(EXERCISE BRIEF)
Only the lines below from the one with "You are a computer-use agent. Viewport: 433px" through the one with "At what coordinates" are to be written out, exactly and without any images.

BEGIN PROVIDED INFORMATION

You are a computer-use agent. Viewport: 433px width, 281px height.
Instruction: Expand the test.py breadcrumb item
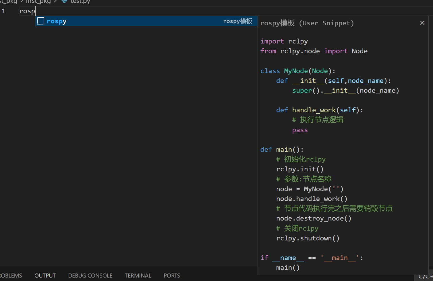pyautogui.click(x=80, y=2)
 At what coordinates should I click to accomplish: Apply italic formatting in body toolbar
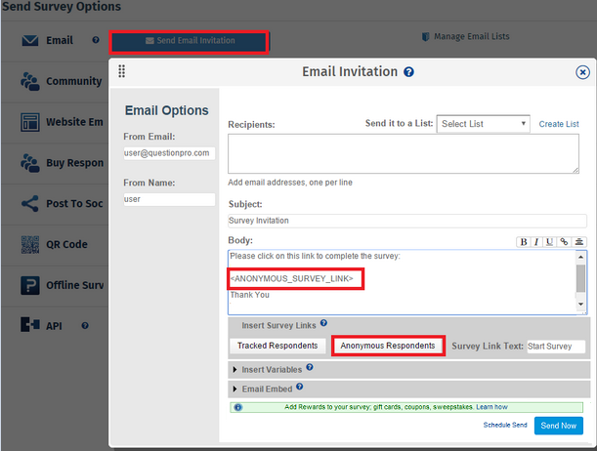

END PROVIDED INFORMATION
BEGIN PROVIDED INFORMATION

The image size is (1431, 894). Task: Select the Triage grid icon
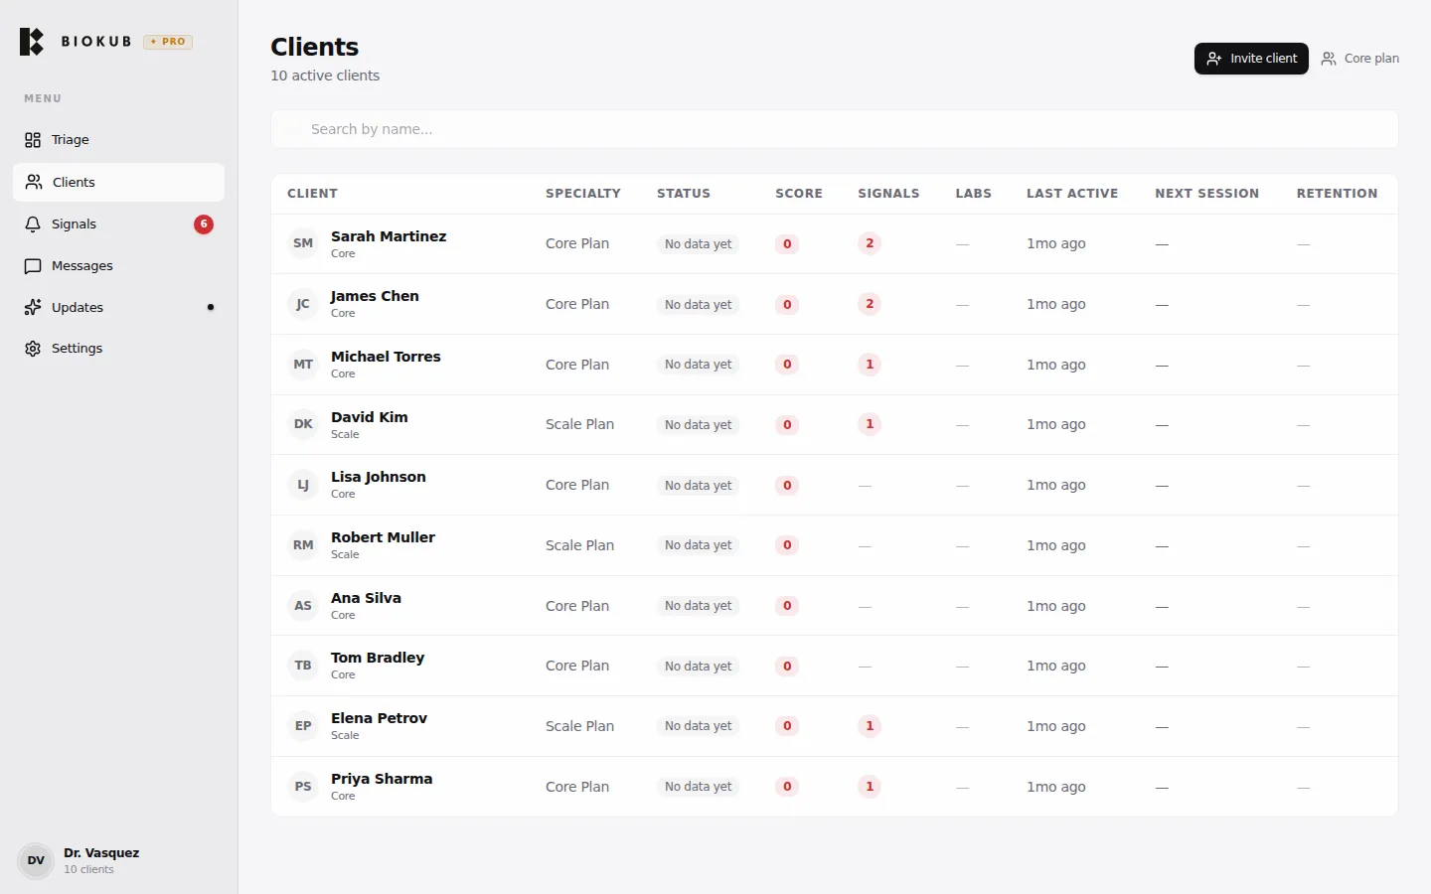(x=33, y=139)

END PROVIDED INFORMATION
BEGIN PROVIDED INFORMATION

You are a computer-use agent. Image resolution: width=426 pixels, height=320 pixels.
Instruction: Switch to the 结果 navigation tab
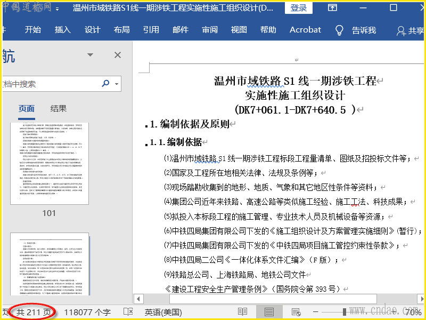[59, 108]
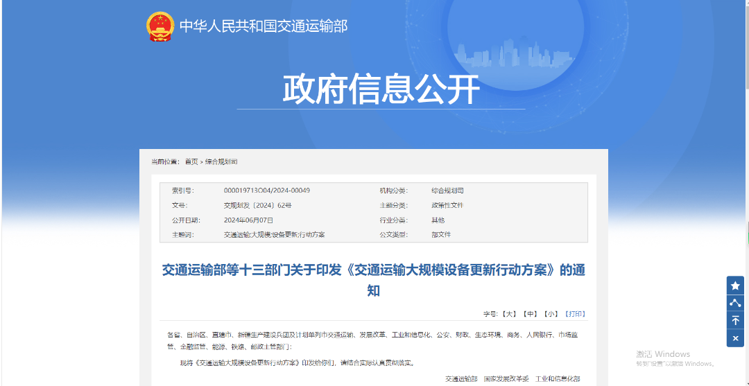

END PROVIDED INFORMATION

(TASK ANSWER)
You are a computer-use agent. Viewport: 433px width, 281px height.
Instruction: Expand the test.py breadcrumb item
pyautogui.click(x=80, y=2)
 At what coordinates should I click to accomplish: Apply italic formatting in body toolbar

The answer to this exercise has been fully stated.